OBJECTIVE
Please repeat the lines below word for word, beginning with the first line and continuing through the line that contains "click(x=812, y=161)".

-=-=-=-=-

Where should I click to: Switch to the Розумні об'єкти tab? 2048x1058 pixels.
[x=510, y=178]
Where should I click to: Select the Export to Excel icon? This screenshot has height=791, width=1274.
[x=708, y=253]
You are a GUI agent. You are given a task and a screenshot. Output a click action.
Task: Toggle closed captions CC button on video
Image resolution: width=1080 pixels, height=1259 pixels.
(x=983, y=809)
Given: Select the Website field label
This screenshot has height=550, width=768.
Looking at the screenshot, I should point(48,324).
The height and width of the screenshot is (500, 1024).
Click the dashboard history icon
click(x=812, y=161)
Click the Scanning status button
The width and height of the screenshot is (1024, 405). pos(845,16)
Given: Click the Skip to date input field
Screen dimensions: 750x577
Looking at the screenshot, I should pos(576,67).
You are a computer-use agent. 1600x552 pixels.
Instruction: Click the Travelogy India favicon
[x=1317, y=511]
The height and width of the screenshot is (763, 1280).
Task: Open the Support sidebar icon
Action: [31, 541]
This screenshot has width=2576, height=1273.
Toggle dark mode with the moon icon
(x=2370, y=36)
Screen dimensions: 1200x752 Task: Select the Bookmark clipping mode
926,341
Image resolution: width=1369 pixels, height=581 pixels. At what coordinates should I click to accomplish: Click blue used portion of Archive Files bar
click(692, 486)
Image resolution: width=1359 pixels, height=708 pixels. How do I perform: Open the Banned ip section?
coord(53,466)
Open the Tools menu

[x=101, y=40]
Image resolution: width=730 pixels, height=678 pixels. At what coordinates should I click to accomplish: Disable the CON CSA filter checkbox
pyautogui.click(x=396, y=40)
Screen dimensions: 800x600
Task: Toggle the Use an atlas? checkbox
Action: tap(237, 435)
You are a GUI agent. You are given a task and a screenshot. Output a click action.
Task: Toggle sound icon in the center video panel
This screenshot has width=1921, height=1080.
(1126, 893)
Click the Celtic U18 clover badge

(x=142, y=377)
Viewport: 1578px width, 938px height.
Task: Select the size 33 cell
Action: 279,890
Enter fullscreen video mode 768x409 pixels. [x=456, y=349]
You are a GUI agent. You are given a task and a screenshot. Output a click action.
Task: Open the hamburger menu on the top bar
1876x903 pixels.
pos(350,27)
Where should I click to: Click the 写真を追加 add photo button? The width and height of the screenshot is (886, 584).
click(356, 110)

-=-=-=-=-

WRITTEN ANSWER
Where should I click to: Switch to the Розумні об'єкти tab? 2048x1058 pixels.
[x=510, y=178]
Where should I click to: Select the Export to Excel icon? This screenshot has height=791, width=1274.
[x=708, y=253]
You are a GUI agent. You are given a task and a screenshot. Output a click action.
Task: Toggle closed captions CC button on video
Image resolution: width=1080 pixels, height=1259 pixels.
(x=983, y=809)
Given: Select the Website field label
This screenshot has height=550, width=768.
Looking at the screenshot, I should point(48,324).
The height and width of the screenshot is (500, 1024).
Click the dashboard history icon
click(x=812, y=161)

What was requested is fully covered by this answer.